Though cybersecurity supply chain management (SCM) is a new concept, the automotive industry has been grappling with complex supply chains for over a century. According to Dr. Dan Georgescu of the Ford Motor Company, “for supply chains to be successful, performance measurement must become a continuous improvement process integrated throughout.” Cybersecurity is now the key focus of that continuous performance process: similar to how the industry has leveraged supply chain communications in the past for other vehicle components, now it must do the same for cybersecurity. This will serve both the supplier and OEM alike. Dr. Georgescu continues, “supplier development is absolutely core to OEM performance.” Because SCM has been top priority for the industry for so long, it can apply many lessons learned to this new challenge.
Whereas in most scenarios, SCM is a cumbersome process of collecting quality and delivery metrics to optimize performance, the industry now has an opportunity as an industry to redefine that process with relevant KPIs tailored to cybersecurity. The industry has already begun the process of understanding cybersecurity complexities, and are addressing these in the development of ISO 21434 standards. Now, we must move to learn from supply chain management processes of the past to make communication clearer.
What does the ideal communication platform look like?
The automotive industry needs comprehensive management platforms to manage cybersecurity needs across the entire supply chain, and throughout the vehicle lifecycle. These cybersecurity lifecycle management platforms should empower OEMs and Tier 1s with the visibility required to meet all the cybersecurity needs of connected vehicles across the entire vehicle lifecycle, and overcome the complexity of vehicle cybersecurity systems.

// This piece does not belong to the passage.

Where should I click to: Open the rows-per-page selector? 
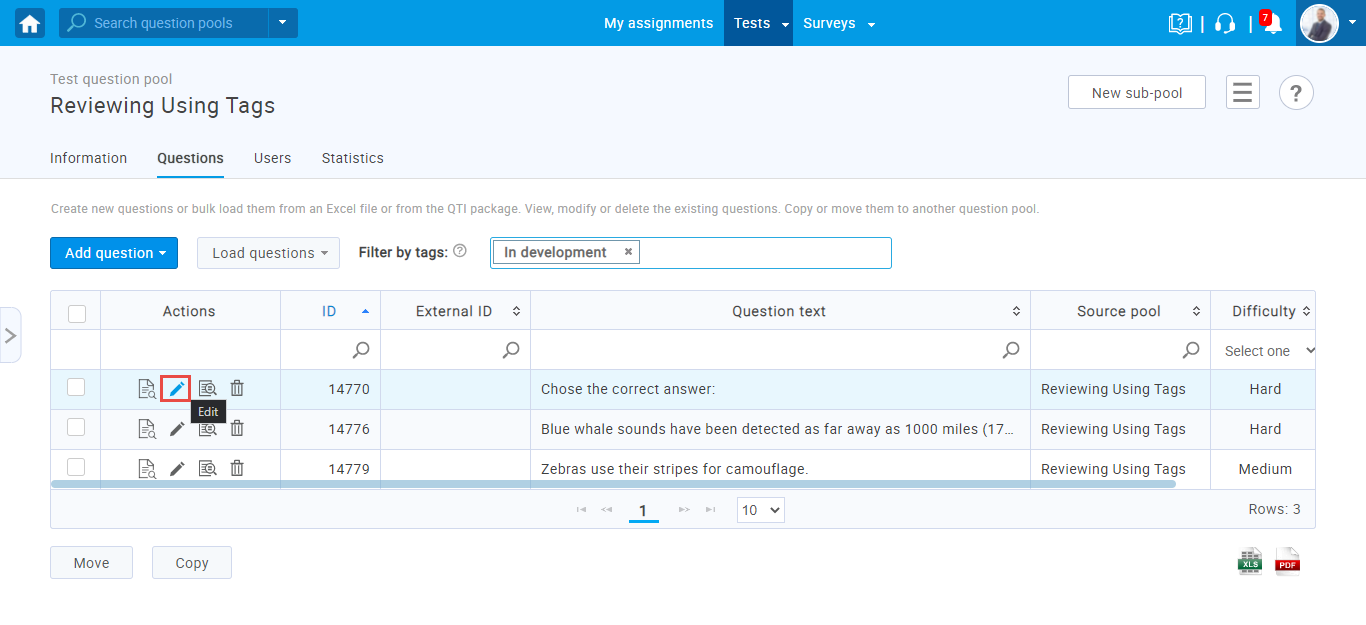pyautogui.click(x=760, y=510)
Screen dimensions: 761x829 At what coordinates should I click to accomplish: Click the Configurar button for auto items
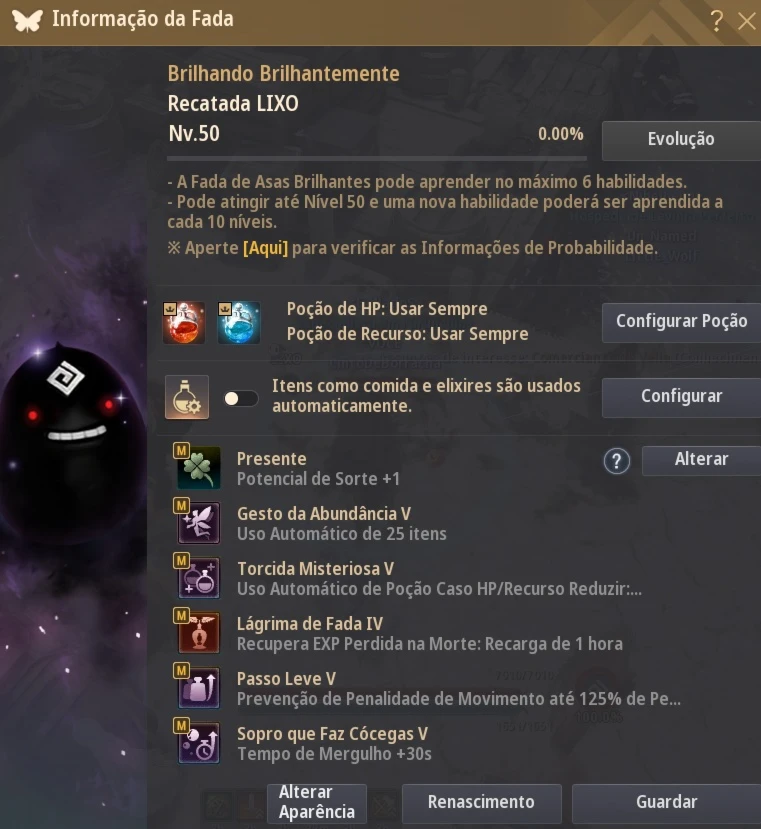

The goal is to create unparalleled transparency into the entire cybersecurity lifecycle, enabling streamlined management of each phase: risk assessment, planning, policy creation and policy enforcement. This transparency will act as the ultimate enabler for communication, providing all stakeholders throughout the supply chain with real-time, easily accessible information that will prevent miscommunication or the spread of out-of-date information.
Conclusion
Opening communication across the entire supply chain is essential to the success of new cybersecurity practices and regulations that are being put in place, like ISO 21434. Though there are undoubtedly barriers to overcome, the industry can leverage its century of successful supply chain management to craft new channels of communication tailored to cybersecurity needs. It can leverage Auto ISAC as an opportunity to discuss how to translate action items into resources for the industry, as well as implement new security communication channels. This opportunity will allow the industry to implement an ideal communication platform that enables visibility and transparency throughout the vehicle lifecycle. While many may view communication across the supply chain as a challenge, advances in cybersecurity as an industry pose an exciting opportunity to become more collaborative, communicative, and safer than ever before.